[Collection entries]
-- BEGIN --

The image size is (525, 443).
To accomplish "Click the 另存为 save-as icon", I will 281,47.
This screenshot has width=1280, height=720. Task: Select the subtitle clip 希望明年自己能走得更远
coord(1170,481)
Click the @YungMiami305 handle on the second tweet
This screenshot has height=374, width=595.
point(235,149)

-- END --

-- Task description --
Rewrite the records from their first line through the line containing "I will 281,47." as a numbered list, leaving out any blank lines.

-- Solved exercise --
1. The image size is (525, 443).
2. To accomplish "Click the 另存为 save-as icon", I will 281,47.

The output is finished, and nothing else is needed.